PAGE EXCERPT:
# # # #

= Deadly weapon =

Legal term

A deadly weapon, sometimes dangerous weapon (although some jurisdictions differentiate between the two) or lethal weapon, is an item that can inflict mortal or great bodily harm. By statutory definition, certain items, especially firearms, are designated "deadly weapons per se", meaning they are regarded as deadly weapons no matter how they are used, from the Latin for "by itself". In addition, deadly weapons statutes often contain provisions covering other implements intended to be used to inflict harm.

The use or possession of a deadly weapon during the commission of a crime often constitutes a penalty enhancer. The deadly weapon penalty enhancer is premised on a belief that commission of the particular crime is inherently more dangerous.

In some jurisdictions, a distinction is made between deadly weapons and destructive devices, such as explosives, incendiary or poison gas, bombs, grenades, landmines, rockets, missiles, or similar devices, including the unassembled components from which such devices can be made.

# # # #

DATA FOR ANALYSIS:
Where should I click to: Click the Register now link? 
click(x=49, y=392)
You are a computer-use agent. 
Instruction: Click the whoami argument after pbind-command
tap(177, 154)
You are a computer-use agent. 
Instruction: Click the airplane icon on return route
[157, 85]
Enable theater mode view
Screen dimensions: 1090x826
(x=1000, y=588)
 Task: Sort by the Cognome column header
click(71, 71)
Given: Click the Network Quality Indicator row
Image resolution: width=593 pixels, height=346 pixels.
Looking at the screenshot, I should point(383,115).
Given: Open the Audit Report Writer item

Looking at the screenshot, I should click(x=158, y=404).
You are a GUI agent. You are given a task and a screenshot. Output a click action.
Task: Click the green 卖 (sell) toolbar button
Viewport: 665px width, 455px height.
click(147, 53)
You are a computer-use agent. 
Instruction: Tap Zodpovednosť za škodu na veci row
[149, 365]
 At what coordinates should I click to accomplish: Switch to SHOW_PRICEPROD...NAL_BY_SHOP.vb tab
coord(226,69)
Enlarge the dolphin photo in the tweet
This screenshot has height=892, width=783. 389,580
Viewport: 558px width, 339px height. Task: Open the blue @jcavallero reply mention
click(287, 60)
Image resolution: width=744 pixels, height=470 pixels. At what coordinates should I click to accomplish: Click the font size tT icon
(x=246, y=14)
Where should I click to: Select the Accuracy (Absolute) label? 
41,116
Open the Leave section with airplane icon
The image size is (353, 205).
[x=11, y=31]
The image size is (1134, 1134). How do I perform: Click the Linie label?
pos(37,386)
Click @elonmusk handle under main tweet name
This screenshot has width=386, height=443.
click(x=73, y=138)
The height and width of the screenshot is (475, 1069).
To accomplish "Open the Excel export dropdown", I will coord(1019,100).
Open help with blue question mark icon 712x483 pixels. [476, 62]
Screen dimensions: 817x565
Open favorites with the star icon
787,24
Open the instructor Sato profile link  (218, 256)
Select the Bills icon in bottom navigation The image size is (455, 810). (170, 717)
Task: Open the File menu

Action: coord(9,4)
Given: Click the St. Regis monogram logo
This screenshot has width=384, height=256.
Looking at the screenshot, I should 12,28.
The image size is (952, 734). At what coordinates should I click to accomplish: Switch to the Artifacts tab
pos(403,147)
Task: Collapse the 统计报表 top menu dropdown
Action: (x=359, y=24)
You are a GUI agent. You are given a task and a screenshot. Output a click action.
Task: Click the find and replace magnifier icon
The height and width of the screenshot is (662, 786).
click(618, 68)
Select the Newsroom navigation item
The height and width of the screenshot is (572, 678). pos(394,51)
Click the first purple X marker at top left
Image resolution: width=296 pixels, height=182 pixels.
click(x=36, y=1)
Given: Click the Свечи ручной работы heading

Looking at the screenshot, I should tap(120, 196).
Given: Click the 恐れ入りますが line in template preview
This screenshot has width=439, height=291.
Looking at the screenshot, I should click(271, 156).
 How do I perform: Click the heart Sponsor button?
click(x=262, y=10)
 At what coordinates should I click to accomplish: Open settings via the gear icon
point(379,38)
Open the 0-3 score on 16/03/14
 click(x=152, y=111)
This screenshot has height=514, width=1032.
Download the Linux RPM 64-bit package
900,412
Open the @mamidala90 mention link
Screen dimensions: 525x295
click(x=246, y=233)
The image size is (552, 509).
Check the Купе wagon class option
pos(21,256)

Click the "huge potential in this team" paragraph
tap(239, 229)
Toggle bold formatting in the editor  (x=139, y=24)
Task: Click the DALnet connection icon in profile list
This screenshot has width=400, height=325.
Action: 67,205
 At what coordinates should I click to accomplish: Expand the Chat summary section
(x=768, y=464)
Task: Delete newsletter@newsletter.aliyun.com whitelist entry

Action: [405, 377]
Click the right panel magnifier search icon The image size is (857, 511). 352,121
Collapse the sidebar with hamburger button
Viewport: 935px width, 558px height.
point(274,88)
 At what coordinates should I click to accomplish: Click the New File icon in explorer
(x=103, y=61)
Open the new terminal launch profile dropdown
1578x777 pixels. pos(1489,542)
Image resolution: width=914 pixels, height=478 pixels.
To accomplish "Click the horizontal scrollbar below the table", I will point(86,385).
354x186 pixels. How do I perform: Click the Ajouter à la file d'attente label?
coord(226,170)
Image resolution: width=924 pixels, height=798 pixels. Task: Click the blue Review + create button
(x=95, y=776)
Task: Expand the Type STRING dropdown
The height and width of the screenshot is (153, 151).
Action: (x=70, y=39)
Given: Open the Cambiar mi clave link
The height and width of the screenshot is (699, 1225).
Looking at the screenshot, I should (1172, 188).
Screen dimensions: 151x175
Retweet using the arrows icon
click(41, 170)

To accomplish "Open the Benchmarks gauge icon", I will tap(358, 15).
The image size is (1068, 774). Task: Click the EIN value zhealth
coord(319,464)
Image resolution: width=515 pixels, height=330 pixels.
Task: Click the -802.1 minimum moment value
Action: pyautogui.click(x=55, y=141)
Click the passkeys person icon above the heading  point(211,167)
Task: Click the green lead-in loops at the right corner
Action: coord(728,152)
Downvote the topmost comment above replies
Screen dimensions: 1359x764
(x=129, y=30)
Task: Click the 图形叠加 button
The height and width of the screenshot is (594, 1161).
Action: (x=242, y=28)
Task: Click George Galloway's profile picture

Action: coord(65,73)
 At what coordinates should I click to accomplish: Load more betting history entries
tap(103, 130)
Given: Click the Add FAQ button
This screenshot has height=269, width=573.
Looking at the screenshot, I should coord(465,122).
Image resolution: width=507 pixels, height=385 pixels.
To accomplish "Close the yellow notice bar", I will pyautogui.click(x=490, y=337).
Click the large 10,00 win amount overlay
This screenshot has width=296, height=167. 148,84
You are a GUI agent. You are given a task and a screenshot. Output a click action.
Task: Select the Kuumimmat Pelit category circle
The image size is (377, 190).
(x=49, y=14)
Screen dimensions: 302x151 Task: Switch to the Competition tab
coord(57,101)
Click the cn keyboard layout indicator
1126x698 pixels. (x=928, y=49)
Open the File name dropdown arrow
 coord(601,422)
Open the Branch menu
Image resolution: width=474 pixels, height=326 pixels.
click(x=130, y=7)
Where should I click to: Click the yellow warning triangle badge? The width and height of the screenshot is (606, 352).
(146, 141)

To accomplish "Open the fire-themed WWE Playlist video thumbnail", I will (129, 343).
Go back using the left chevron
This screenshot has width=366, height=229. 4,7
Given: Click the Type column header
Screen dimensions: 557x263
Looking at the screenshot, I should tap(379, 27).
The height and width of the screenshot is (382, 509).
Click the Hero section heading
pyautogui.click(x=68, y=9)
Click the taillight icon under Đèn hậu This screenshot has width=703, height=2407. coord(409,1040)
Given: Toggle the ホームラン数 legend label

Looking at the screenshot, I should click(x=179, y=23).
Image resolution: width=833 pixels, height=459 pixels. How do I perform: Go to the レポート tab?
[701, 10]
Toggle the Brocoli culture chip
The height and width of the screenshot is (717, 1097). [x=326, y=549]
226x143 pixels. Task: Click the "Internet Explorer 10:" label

# # # #

ACTIVITY 1: According to the page excerpt on deadly weapons, what does the Latin phrase in "deadly weapons per se" mean?
ACTIVITY 2: Rewrite the paragraph beginning "The use or possession of a deadly weapon" from the page excerpt on deadly weapons in one shorter sentence, keeping its main facts.
ACTIVITY 3: List every example of a destructive device that the page excerpt on deadly weapons names.

EXERCISE RESPONSE 1: It means "by itself."

EXERCISE RESPONSE 2: Using or possessing a deadly weapon while committing a crime often increases the penalty, because the crime is believed to be inherently more dangerous.

EXERCISE RESPONSE 3:
- explosives
- incendiary or poison gas
- bombs
- grenades
- landmines
- rockets
- missiles